Утвердительно гукнув, старший сержант стал забираться на своё водительское место. Я тоже залез в салон машины и начал пристраивать сбоку металлический лист. Когда мы тронулись, я посмотрел на часы, время было 0-31 ночи. На станции мы пробыли полчаса, и, как я себя убеждал, успели сделать много. По крайней мере, зенитное прикрытие на станциях железной дороги будет готово к появлению вражеских самолётов. Да и отпускники, добравшись до своих частей, поднимут там тревогу.
На середине пути нас обстреляли. Но, слава Богу, дорога не была перегорожена, а так как мы двигались с большой скоростью, граната, брошенная диверсантами, взорвалась позади нас. Они стреляли вслед машине, но железные листы, закреплённые позади сидений, защитили наши спины. Я не сделал ни одного выстрела в ответ. Времени, чтобы надрать задницы этим шавкам, совершенно не было. Цейтнот был полный, каждая минута на счету. Шерхан это тоже понимал, поэтому при первых выстрелах он сжался, выставив голову так, чтобы только видеть дорогу, и прибавил газу.
В итоге мы добрались до штаба 9 авиадивизии даже быстрее, чем, если бы ехали днём, в спокойной обстановке. И это притом, что на КПП нас мариновали минут семь перед тем, как пропустить за охраняемый периметр. Конечно, вид у нашей эмки был своеобразный и вызвал сначала у охраны подозрение, но потом, когда я переговорил со знающим меня лейтенантом, оно сменилось на улыбки красноармейцев, скрываемые с большим трудом. Когда прибыли на место, я перед выходом из машины посмотрел на часы, было 1-11, по крайней мере, какое-то время до поднятия по тревоге авиационных полков 9-й сад ещё оставалось.

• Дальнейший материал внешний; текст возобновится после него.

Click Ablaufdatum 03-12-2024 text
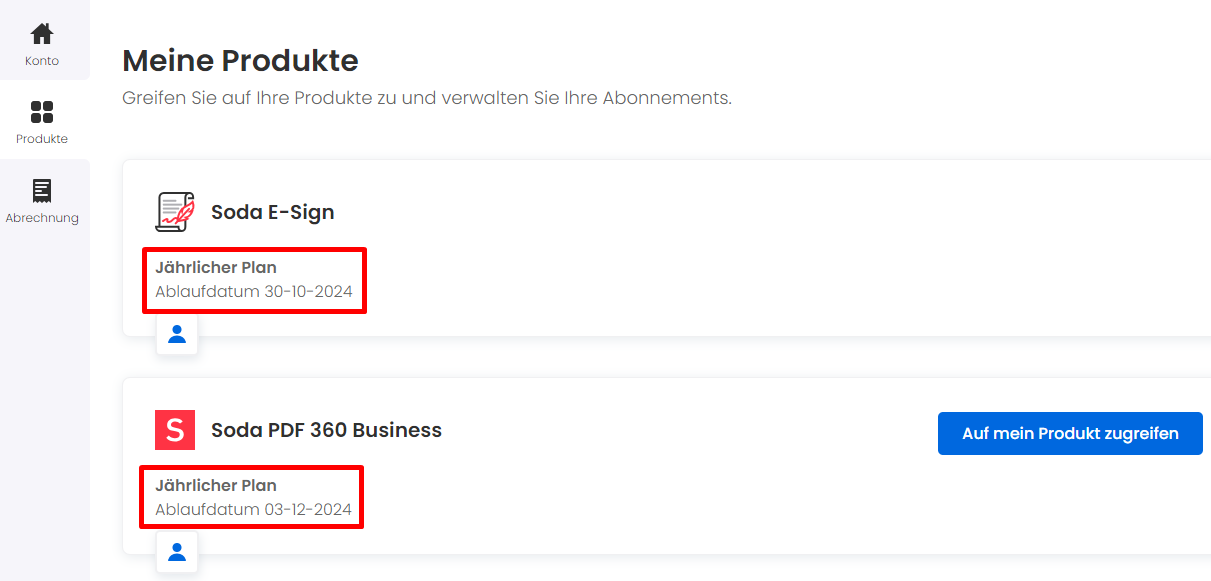Screen dimensions: 1211x581 [254, 510]
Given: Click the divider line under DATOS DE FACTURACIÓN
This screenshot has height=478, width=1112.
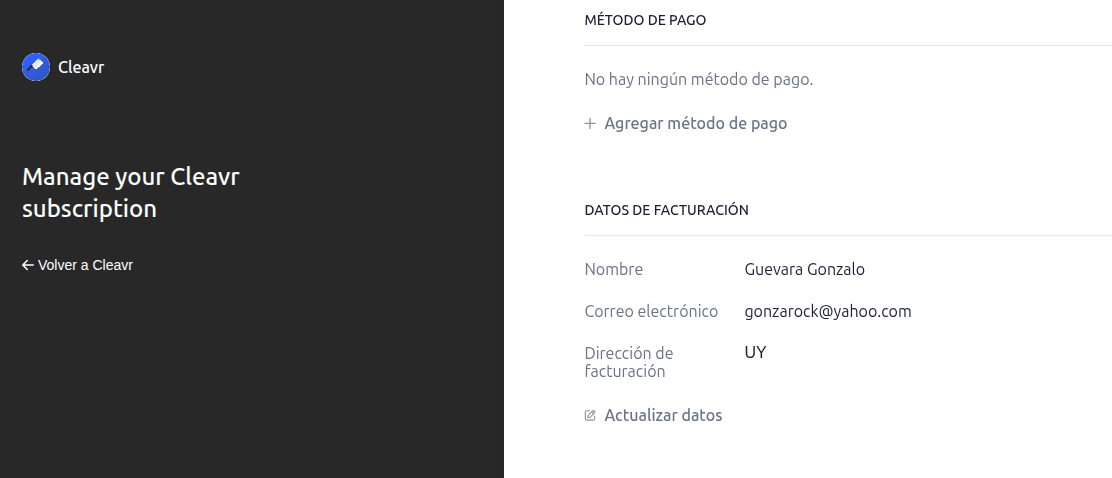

Пройдя в помещение штаба, я с облегчением перевёл дух. Командир 9-й авиадивизии генерал-майор Черных находился здесь. И в штабе присутствовал не только он. Всё руководство дивизии собралось в кабинете Черных. Адъютант генерала, знающий о наших особых отношениях с комдивом, доложил мне:
— Товарищ подполковник, всё командование дивизии находится на совещании. Генерал собрал командиров из-за крайне тревожной обстановки. Сведения, поступающие из различных источников, носят угрожающий характер. К тому же, настораживает, что немецкие радиостанции минут пять назад прекратили засорять радиоэфир помехами, имитирующими атмосферные явления, и начали транслировать бравурные марши. Командиры сидят уже час и ждут распоряжений из округа. Связь очень неустойчивая, но минут двадцать назад получена шифрограмма от Павлова. Расшифровали текст не полностью, но основной смысл ясен — не поддаваться провокациям немецкой авиации.
Я прервал речь старшего лейтенанта, заявив:
— Всё ясно, Сергей! Я как раз и приехал по этому поводу. Моим радистам повезло больше, к нам поступила шифровка из самой Москвы. В ней приказано поднять бригаду по боевой тревоге, а также указано время, когда Германия нападёт на СССР. И это не будет провокацией, это начало полномасштабной войны. Мы тоже пытались связаться с округом и штабом 10-й армии, но ничего не вышло. Проводная связь отсутствует, а радиоэфир засорён помехами. Вот и пришлось мне, как обычному связному прорываться к вам, чтобы предупредить о надвигающейся войне. Кому-то другому ваш генерал вряд ли бы поверил, а я надеюсь всё-таки убедить Петровича, что это никакая не деза, а истинный приказ Генерального штаба. Так что, давай, иди и доложи о моём появлении!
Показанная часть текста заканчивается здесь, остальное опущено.